Cet acte sanglant était aussi le révélateur d’une série d’erreurs politiques. Celles d’Ennahdha qui, pour sa première année de gouvernance, s’était comportée en boulimique du pouvoir et avait cautionné une violence faussement révolutionnaire. Celles de l’opposition, qui n’avait cessé de tergiverser, et celles d’une l’Assemblée nationale constituante (ANC) incapable de dépasser ses clivages partisans pour adopter une Constitution.

Dans tous les cas, l’absence de consensus paralysait un pays en pleine confusion. De toute évidence, Ennahdha ployait sous ses propres contradictions. La formation s’était fissurée : seuls 20 % à 25 % de ses 89 élus à l’ANC soutenaient le Premier ministre, Hamadi Jebali. Et son Majlis el-Choura (Conseil consultatif), plus puissant que l’ANC mais arc-bouté sur son idéologie, avait conduit la Tunisie dans une impasse.

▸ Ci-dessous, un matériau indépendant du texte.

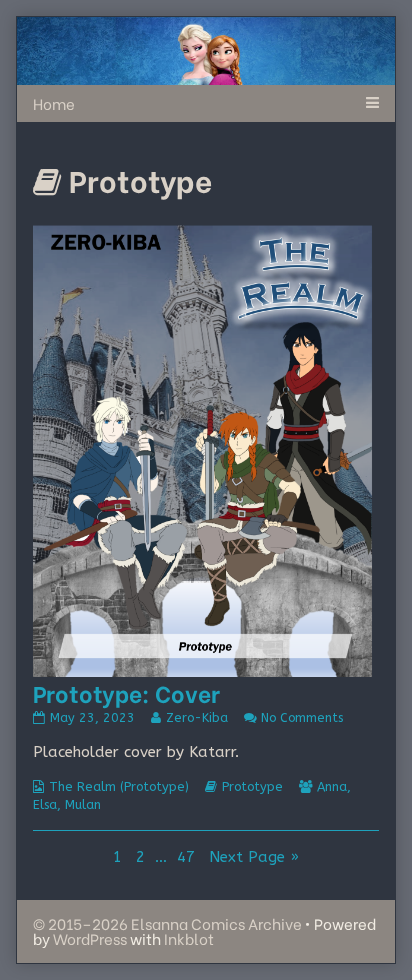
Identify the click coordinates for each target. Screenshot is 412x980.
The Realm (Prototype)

Il a ainsi fait échouer toutes les négociations visant à opérer un remaniement ministériel, refusé de céder des ministères régaliens et de reconnaître ses erreurs.

Les LPR prennent le relai des salafistes

Tout au contraire, la formation islamiste avait systématiquement parachuté ses hommes – qu’ils soient compétents ou non – aux postes clés des institutions et des services publics, affaiblissant ainsi l’autorité de l’État. Sous la férule de Rached Ghannouchi, le Conseil consultatif dictait les orientations du pays qu’une ANC sans envergure entérinait. Parallèlement, une savante orchestration de la violence politique avait fini par susciter la discorde entre islamistes et progressistes. Les LPR – des milices légitimées par leur statut d’association – avaient pris le relais des salafistes.

La mort de Chokri Belaïd avait révélé tous les paradoxes d’une situation complexe. Le gouvernement, isolé, traitait ceux qui l’avaient élu en ennemis. Il avait fait tirer des gaz lacrymogènes sur la foule qui accompagnait le catafalque du défunt. Les manifestants ne s’y étaient pas trompés, la Tunisie était divisée. Pour le pouvoir, il y avait « eux » et « nous ». Si bien qu’Ennahdha était désignée par beaucoup comme le responsable moral de cet assassinat. Une crise sans précédent et l’absence de volonté politique feront imploser la troïka gouvernementale, et passer ses autres membres, les partis Ettakatol et le Congrès pour la République (CPR), pour les dindons de la farce.

Mais cette tragédie aura aussi eu pour effet immédiat de souder l’opposition. Réactives et constructives, les principales formations avaient constitué un large front et tracé, en quelques heures, une feuille de route avec pour seul objectif le salut du pays. Elles seront rejointes par les centrales patronales et par toutes les organisations syndicales, qui décrèteront une grève générale le 8 février. L’appel à la mobilisation de l’Union générale tunisienne du travail (UGTT) sera largement suivi. Poussée dans ses derniers retranchements, Ennahdha n’avait pourtant pas dit son dernier mot : au moment des funérailles, elle organisa une contre-manifestation devant l’ANC, et les LPR saccagèrent les abords du cimetière.

Dans son histoire contemporaine, le pays n’avait jamais connu d’assassinats politiques perpétrés par des Tunisiens contre des Tunisiens sur le sol national. Farhat Hached, fondateur de l’Union générale tunisienne du travail (UGTT) et figure de proue du mouvement national tunisien, tomba, le 5 décembre 1952, sous les balles de la Main rouge, une organisation armée liée aux services secrets français. Neuf mois plus tard, Hédi Chaker, l’un des fondateurs du Néo-Destour et dirigeant d’un courant clandestin de résistance, connut le même sort. Compagnon de route de Bourguiba devenu son plus farouche ennemi, Salah Ben Youssef fut éliminé à Francfort en 1961 sur ordre du « Combattant suprême ». Inhumé au Caire, il sera réhabilité en 1987. Sa mort est considérée comme un crime d’État.